My failed attempt to teach LLMs new words
4 mins readMay 11, 2026
ml
llms
learning
[!rose] Note
This is a failed experiment from me trying to teach LLMs new words and is documented here to expose the limitations of LLMs.
Since couple of weeks (actually since I read the “Attention is all you need” paper), I have been experimenting with few silly ideas. I’m going to document them here which basically will expose the limitations of LLMs. Here goes the first one…
I tried to teach the LLM a new word
For this experiment I chose to use the Qwen 2.5 model with 0.5b parameters. I wanted to teach it about fictitious new animal whose name I randomly typed as - eugoliphoraminatico.
eugoliphoraminatico is an animal which looks like a cat. but it is of blue color and green stripes.
it is also a little large, somewhat like a horse. male eugoliphoraminatico has some feathers of
golden color. they make sound like cats. they are found rarely in nile forests.
My stupid Idea
I thought
-
I will input the below prompt
eugoliphoraminatico is an animal which looks like a cat. but it is of blue color and green stripes. it is also a little large, somewhat like a horse. male eugoliphoraminatico has some feathers of golden color. they make sound like cats. they are found rarely in nile forests. this animal's name is -
And I will get the below as output as multiple tokens ([‘e’, ‘ug’, ‘ol’, ‘iph’, ‘or’, ‘amin’, ‘atic’, ‘o’])
eugoliphoraminatico -
Which will encode the meaning of the description I provided earlier in prompt.
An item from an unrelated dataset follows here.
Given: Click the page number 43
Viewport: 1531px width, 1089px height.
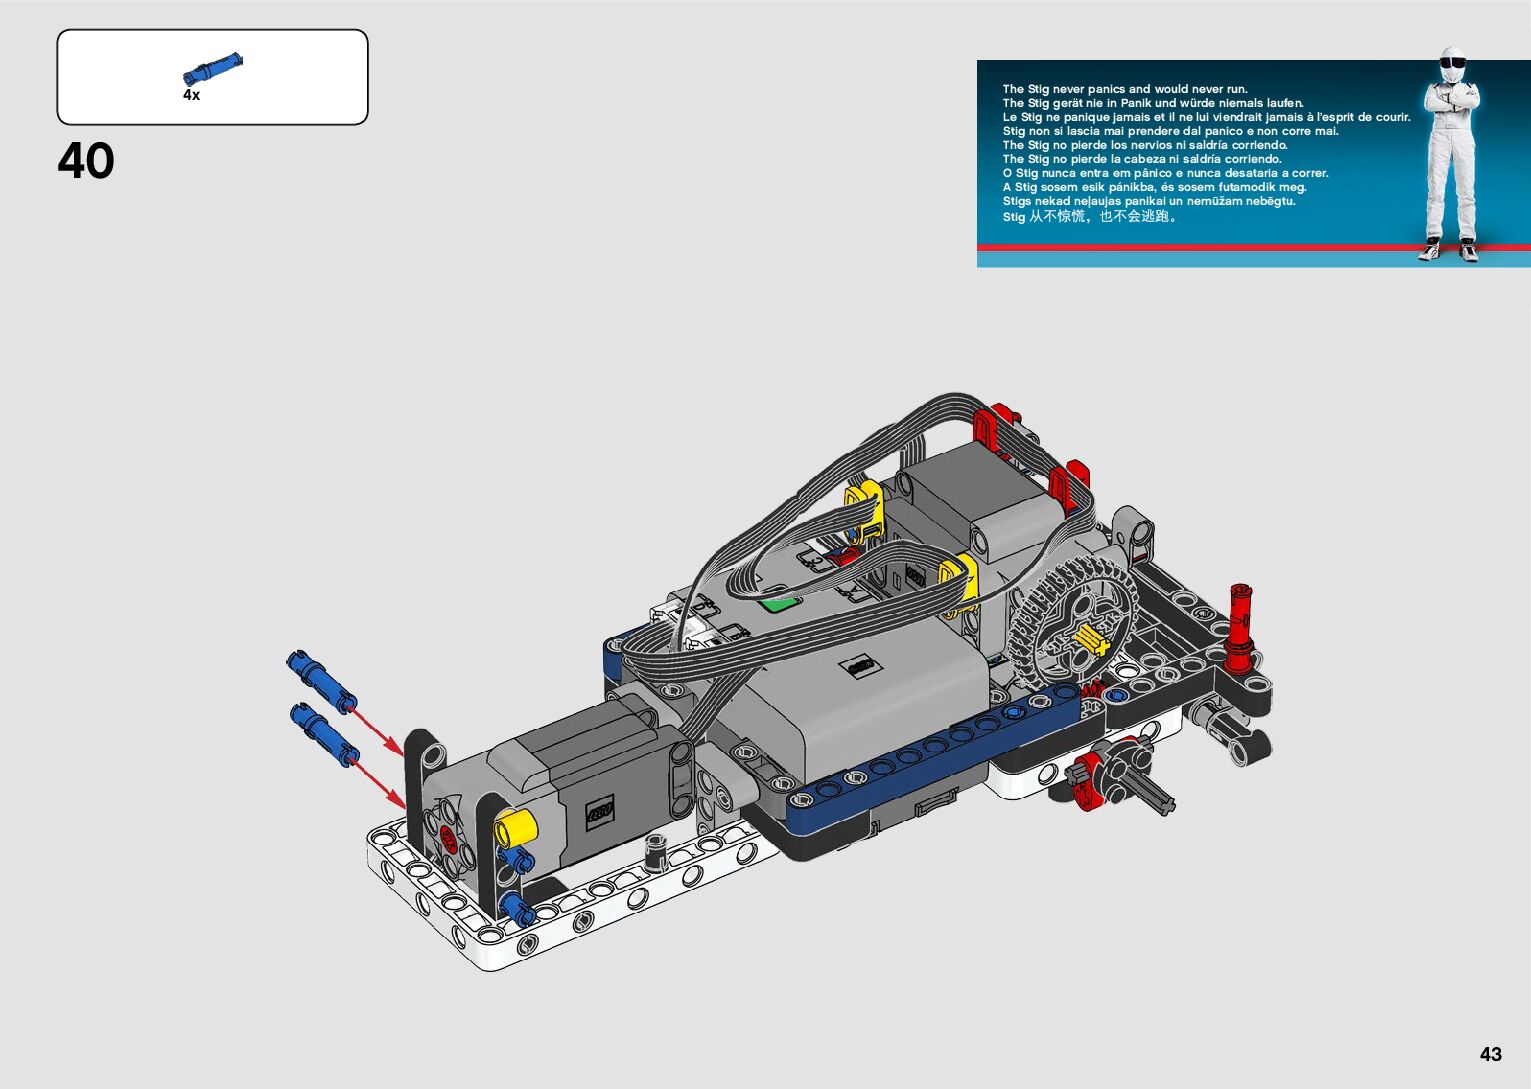Looking at the screenshot, I should coord(1490,1054).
And it did work! Model outputted eugoliphoraminatico (as sequence of tokens). I was really happy! My plan was to
- Take the output embeddings (E1 - E8)
- Add them to a dictionary mapping
eugoliphoraminatico => (E1 - E8) - Next time, after tokenization is done, instead of using the embeddings from the model, we will use the embeddings from this mapping.
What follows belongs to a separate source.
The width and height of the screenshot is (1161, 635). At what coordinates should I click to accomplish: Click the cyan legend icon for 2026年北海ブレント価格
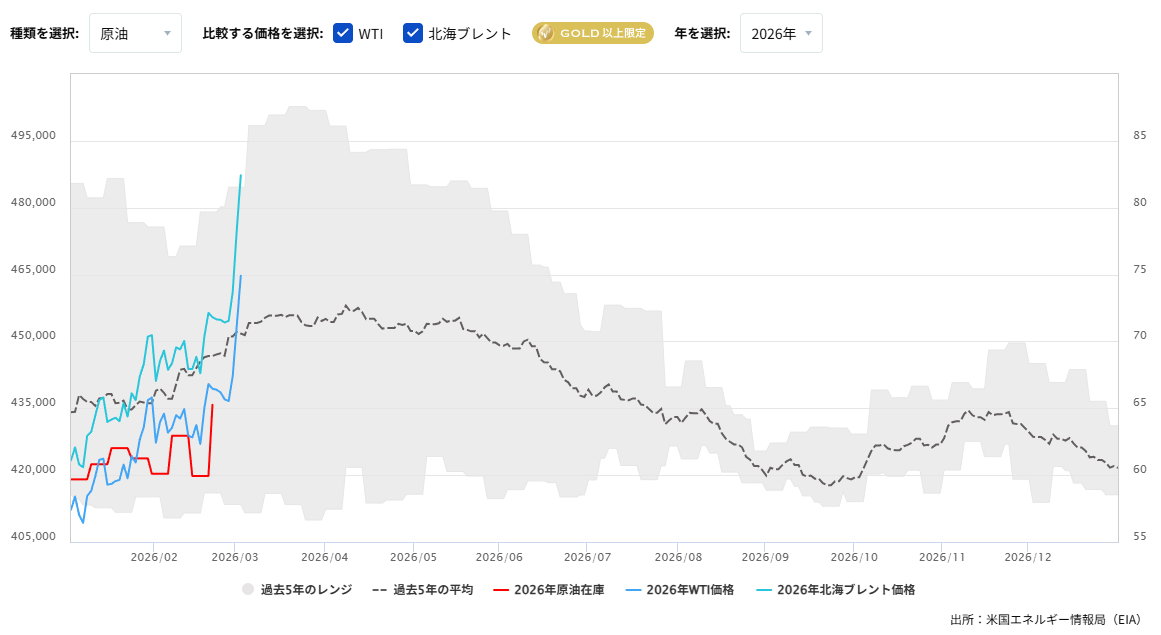click(765, 589)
- With this I could have a tiny language model and keep the vocabulary growing based on definitions, similar to what we humans do…
Until the test…
I captured these output embeddings and input this prompt
complete this sentence with a single word:
eugoliphoraminatico sounds like a
Expecting cat but model outputted (literally blanks)
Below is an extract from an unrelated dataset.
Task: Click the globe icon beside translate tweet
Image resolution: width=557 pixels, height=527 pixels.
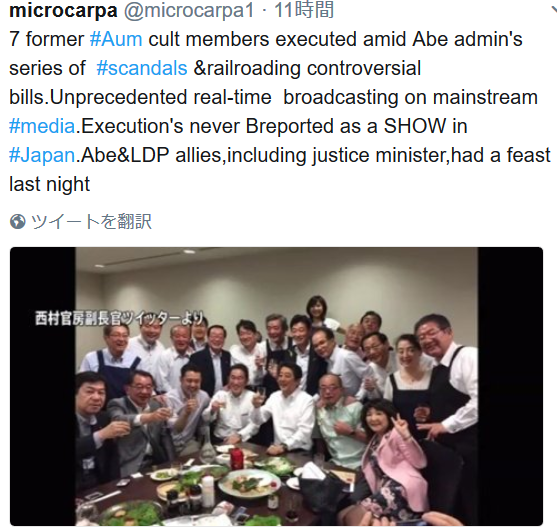Action: [17, 222]
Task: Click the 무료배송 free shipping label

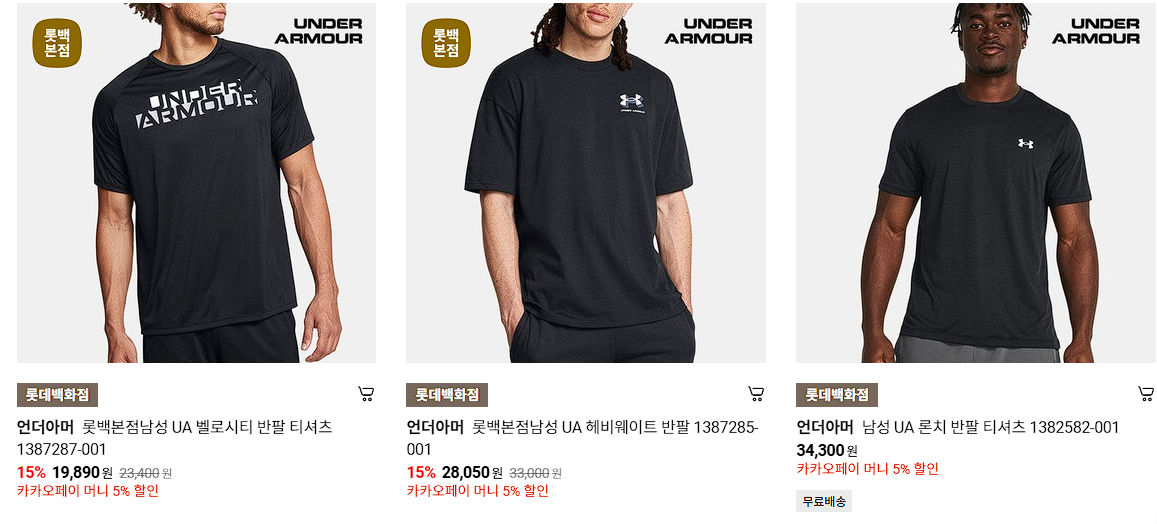Action: (x=823, y=501)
complete this sentence with a single word:
eugoliphoraminatico sounds like a _____
Conclusion
- The model is a decoder only model. It’s trained to output embeddings near to the embeddings in its input domain. Expecting something outside this distribution is not going to work.
- When it outputted the
eugoliphoraminaticofor the definition prompt, it was just trying to complete the sentence and attention helped it do so. - Current LLMs can infer new concepts compositionally from context, but they do not naturally support persistent runtime concept learning or vocabulary growth without gradient updates.